Alkali spreading value were determined following the Chinese agricultural industry standard “NY/T 83-2017 Determination of rice quality.” Six randomly selected mature and intact grains of milled rice were placed in a square container, into which a suitable volume of 0.304 mol/L potassium hydroxide solution was introduced. The container was then maintained in a 30 °C incubator for a period of 23 h, after which the extent of gelatinization of the endosperm in the rice grains was assessed.
Gel consistency was measured per the national standard “GB/T 22294-2008 Inspection of grain and oil-Determination of rice adhesive strength.” A precise quantity of 100 mg of processed rice flour was placed into a test tube, followed by the addition of 0.2 mL of 0.025 % methyl violet aqueous solution and 2.0 mL of 0.200 mol/L potassium hydroxide solution. The mixture was then thoroughly combined to facilitate gel formation. Subsequently, the distance that the gel flowed within the test tube was measured.

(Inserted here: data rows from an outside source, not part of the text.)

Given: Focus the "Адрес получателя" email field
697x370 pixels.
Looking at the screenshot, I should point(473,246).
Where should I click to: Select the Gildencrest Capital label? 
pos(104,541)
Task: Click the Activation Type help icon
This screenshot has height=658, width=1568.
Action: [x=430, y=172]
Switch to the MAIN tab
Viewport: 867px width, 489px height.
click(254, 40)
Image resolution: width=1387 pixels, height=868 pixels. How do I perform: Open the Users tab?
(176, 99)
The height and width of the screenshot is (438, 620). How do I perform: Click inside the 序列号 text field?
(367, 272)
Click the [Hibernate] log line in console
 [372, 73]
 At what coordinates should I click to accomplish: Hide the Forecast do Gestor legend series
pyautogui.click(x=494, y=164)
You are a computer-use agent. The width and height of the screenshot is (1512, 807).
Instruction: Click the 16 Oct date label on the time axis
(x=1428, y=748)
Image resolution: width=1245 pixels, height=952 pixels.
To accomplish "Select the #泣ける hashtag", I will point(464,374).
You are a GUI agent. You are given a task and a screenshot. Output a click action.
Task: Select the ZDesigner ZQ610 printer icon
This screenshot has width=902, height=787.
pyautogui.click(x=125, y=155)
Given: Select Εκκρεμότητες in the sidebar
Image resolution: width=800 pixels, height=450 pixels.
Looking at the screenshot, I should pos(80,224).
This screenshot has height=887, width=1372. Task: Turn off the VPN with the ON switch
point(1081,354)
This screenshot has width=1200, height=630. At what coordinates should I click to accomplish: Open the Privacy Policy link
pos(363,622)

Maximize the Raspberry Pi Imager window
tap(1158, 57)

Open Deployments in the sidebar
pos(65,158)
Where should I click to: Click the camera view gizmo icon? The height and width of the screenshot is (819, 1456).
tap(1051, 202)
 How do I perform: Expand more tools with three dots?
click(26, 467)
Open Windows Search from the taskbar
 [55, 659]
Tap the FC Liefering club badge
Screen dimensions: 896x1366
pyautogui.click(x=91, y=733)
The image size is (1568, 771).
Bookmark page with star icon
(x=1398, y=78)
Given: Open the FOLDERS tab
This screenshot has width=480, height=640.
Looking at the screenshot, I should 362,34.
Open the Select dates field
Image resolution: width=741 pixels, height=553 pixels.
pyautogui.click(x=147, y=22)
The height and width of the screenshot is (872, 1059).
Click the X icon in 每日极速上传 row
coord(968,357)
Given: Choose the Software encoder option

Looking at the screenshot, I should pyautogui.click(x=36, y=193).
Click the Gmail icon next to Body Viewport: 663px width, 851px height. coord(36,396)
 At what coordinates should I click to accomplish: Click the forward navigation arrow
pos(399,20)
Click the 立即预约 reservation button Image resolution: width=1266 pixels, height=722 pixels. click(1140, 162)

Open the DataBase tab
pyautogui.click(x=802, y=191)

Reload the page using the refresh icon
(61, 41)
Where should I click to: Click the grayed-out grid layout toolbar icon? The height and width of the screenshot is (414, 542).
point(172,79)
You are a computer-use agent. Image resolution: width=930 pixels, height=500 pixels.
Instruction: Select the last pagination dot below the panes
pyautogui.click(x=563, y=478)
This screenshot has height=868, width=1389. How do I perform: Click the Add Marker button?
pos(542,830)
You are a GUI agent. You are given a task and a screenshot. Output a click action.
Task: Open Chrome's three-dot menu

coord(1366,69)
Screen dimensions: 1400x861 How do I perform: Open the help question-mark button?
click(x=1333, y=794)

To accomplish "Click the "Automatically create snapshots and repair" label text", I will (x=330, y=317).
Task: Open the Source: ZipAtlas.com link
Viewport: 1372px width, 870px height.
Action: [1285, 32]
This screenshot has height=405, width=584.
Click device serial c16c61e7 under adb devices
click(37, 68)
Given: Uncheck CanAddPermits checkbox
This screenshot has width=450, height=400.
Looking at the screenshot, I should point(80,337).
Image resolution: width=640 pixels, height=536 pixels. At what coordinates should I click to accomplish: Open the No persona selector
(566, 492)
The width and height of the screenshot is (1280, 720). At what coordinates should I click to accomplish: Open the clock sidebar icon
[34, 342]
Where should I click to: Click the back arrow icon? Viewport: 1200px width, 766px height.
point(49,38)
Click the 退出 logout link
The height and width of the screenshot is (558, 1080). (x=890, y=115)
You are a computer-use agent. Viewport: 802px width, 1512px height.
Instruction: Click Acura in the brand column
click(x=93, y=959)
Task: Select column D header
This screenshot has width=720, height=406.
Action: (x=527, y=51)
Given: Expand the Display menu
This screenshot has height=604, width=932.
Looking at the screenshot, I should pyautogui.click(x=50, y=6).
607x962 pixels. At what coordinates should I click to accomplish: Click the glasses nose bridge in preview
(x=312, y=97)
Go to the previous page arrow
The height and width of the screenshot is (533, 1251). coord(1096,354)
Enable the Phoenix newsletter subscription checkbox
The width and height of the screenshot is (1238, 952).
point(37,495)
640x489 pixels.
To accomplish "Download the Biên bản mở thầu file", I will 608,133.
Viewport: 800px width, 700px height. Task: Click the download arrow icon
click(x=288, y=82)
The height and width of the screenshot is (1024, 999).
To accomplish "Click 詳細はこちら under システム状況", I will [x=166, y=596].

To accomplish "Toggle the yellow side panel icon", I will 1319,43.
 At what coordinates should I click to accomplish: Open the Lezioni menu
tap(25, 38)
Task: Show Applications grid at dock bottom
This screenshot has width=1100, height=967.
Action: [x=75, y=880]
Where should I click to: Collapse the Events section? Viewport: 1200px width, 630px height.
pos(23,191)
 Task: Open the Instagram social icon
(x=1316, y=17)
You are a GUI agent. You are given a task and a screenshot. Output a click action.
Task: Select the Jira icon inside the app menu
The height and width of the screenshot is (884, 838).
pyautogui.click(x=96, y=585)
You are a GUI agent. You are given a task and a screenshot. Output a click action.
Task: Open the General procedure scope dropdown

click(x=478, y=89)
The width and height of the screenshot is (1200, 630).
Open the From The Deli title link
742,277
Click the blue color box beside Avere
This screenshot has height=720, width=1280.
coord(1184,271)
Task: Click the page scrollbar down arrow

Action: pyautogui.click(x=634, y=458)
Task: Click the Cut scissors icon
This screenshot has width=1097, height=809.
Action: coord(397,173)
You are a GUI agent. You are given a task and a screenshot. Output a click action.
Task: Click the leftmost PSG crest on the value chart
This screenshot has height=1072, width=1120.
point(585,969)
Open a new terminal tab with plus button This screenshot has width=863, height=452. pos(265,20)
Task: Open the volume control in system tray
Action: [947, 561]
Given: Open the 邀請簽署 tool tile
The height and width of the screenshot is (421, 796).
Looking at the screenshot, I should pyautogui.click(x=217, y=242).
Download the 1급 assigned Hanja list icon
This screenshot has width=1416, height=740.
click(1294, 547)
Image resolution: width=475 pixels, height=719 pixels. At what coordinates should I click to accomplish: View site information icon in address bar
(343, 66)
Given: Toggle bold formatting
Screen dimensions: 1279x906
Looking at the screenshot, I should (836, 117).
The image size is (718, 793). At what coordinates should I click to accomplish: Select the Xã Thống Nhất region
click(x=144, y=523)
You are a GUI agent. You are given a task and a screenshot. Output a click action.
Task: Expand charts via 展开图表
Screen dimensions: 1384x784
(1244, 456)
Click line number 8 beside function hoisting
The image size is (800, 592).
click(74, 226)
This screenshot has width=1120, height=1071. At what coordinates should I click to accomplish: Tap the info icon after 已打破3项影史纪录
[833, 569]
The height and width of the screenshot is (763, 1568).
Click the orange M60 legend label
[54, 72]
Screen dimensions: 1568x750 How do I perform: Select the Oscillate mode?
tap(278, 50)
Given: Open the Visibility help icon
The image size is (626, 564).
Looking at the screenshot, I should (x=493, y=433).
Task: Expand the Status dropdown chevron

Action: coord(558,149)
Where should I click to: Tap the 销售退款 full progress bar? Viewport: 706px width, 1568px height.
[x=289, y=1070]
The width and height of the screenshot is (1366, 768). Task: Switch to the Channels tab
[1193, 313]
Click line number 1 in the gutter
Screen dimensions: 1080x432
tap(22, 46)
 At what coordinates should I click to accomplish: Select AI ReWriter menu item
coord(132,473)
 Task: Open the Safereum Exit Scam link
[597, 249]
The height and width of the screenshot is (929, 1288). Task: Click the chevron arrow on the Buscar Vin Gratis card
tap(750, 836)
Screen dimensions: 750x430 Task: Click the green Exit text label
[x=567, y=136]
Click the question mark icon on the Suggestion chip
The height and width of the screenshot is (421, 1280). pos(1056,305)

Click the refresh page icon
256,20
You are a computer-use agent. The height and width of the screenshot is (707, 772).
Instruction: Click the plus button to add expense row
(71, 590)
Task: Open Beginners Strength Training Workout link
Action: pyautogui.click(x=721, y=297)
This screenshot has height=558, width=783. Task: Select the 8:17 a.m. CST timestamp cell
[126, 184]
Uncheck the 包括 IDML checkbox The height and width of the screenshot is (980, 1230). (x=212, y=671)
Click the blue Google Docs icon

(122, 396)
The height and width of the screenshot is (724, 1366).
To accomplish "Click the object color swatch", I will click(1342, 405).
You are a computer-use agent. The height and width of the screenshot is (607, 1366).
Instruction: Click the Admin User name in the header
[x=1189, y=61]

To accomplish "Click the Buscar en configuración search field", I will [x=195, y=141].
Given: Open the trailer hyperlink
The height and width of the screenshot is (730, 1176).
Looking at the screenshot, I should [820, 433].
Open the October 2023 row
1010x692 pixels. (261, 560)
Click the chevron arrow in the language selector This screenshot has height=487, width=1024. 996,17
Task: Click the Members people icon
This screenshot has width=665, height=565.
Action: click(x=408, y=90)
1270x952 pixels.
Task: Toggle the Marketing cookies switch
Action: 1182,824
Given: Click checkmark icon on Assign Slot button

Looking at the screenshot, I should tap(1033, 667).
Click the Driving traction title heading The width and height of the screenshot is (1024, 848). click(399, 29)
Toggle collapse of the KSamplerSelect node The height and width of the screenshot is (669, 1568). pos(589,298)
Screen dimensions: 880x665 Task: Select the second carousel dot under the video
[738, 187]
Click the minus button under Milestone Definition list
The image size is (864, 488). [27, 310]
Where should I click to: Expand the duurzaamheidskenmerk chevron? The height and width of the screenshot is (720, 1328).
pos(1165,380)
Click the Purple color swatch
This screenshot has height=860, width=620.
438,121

Amylose content was analyzed according to the spectrophotometric protocol outlined in “NY/T 2639-2014 Determination of amylose content in rice-Spectrophotometry method.” The iodine-blue colorimetric method (ISO 6647-2-2007) was employed for this measurement. A standard curve was created using standard samples with known amylose content, derived from their absorbance readings. The absorbance of the test sample was recorded at 620 nm, and the amylose content was calculated by applying the standard curve equation.
Protein was quantified via the automatic Kjeldahl nitrogen assessment procedure from “GB 5009.5-2016 Determination of protein in foods.”
2.4. Dry sample extraction
Representative brown rice samples from each variety—BGRGE, RGRGE, GRGE, BR, RR, GR, and WR—were subjected to UPLC-MS/MS analysis. Each rice accession was analyzed in three biological replicates. Biological samples were vacuum freeze-dried using a Scientz-100F lyophilizer, then ground into a fine powder with a Retsch MM 400 grinder at 30 Hz for 1.5 min. Approximately 50 mg of the powdered sample was extracted with 1200 μL of pre-cooled 70 % methanol containing an internal standard (Name: 2-chlorophenylalanine, Purity: 98 %, Concentration: 1 mg/L) at −20 °C. The mixture was vortexed for 0.5 min every 0.5 h, repeated six times. Samples were centrifuged (12,000 rpm, 3 mins), and the supernatant was filtered through a 0.22 μm microporous membrane before storage in injection vials for UPLC-MS/MS analysis.
2.5. UPLC conditions
The extracts were checked via UPLC-ESI-MS/MS system (UPLC: ExionLC™ AD, MS: Applied Biosystems 6500 Q TRAP, https://sciex.com.cn/). Specific process was as shown in Table 1.
Table 1.
UPLC Conditions.
| Conditions/Processes | |
|---|---|
| Chromatographic separation | Agilent SB-C18 (1.8 μm, 2.1 × 100 mm) |
| Solvent A | 0.1 % formic acid in water |
| Solvent B | 0.1 % formic acid in acetonitrile |
| Elution gradient program | 95 % A + 5 % B, transitioning to 5 % A+ 95 % B over 9 min, maintaining for one minute. The system then returned to 95 % A + 5 % B within 66 s and was kept for 174 s. |
| Flow rate and injection amount | The flow rate was 0.35 mL/min, with 40 °C column oven. The injection amount was 2 μL, and the effluent was directed to an ESI-triple quadrupole-linear ion trap (QTRAP)-MS. |
2.6. ESI-q trap-MS/MS
ESI source parameters including 500 °C source temperature; 5500 V ion spray voltage for positive mode and −4500 V for negative mode; ion source gas I (GSI), gas II (GSII), and curtain gas (CUR) at 50, 60, and 25 psi, respectively; and collision-activated dissociation (CAD) set to high. MRM experiments were performed using nitrogen as the collision gas. Declustering potential (DP) and collision energy (CE) values were optimized for each MRM transition. Specific MRM transitions corresponding to metabolites eluted during defined periods were monitored.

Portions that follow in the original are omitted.